(Records excerpted from a collection)
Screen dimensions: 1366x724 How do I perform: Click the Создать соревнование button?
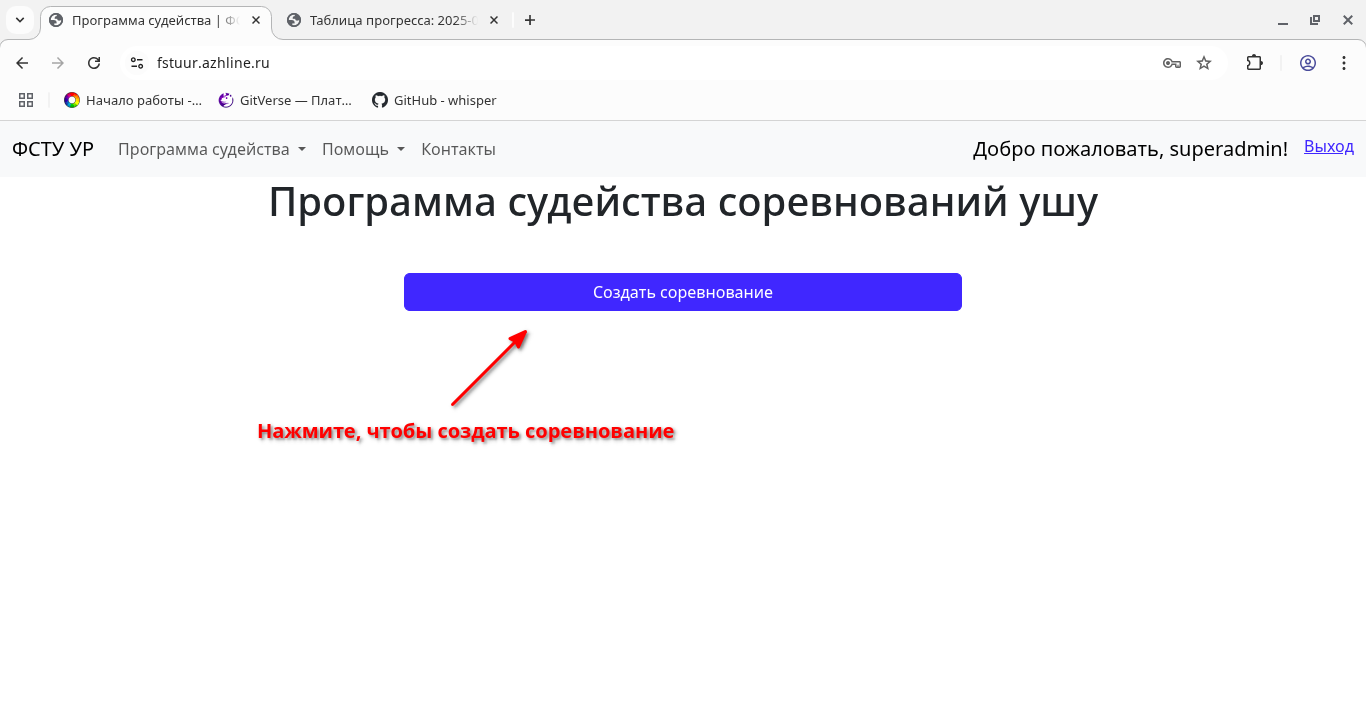(682, 292)
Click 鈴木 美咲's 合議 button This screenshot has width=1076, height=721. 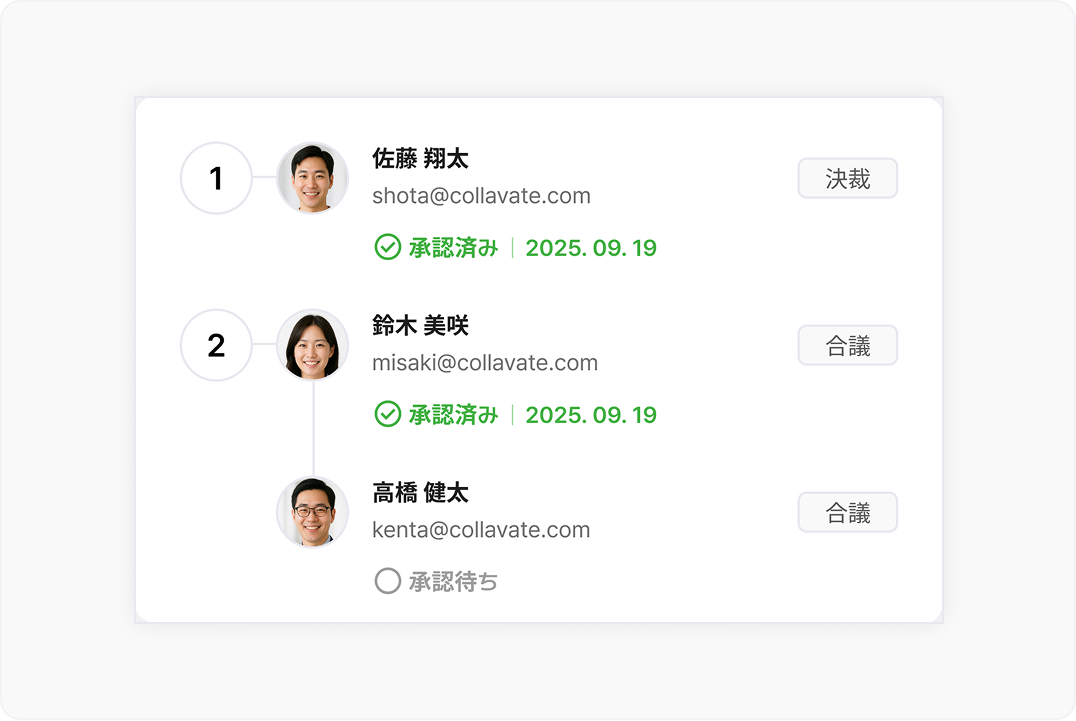847,345
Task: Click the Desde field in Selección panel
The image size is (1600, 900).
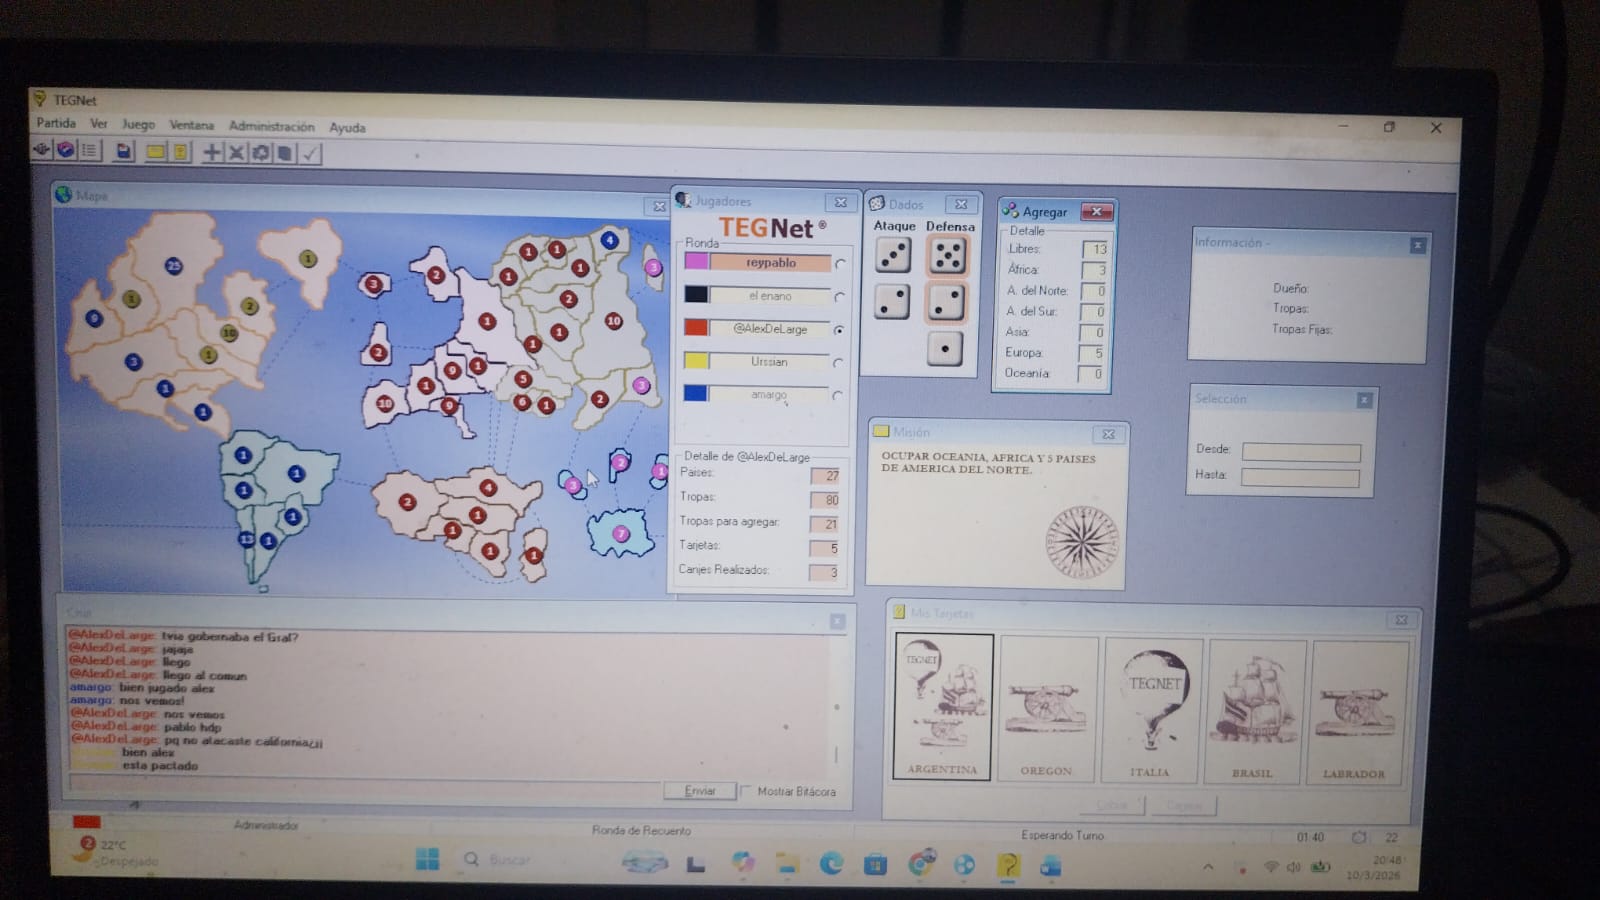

*Exercise prompt*
Write the lines out exactly, beginning at the line that holds "Task: Click the" and stopping after the last line of the entries; include no pictures.

*Completed task*
Task: Click the Desde field in Selección panel
The image size is (1600, 900).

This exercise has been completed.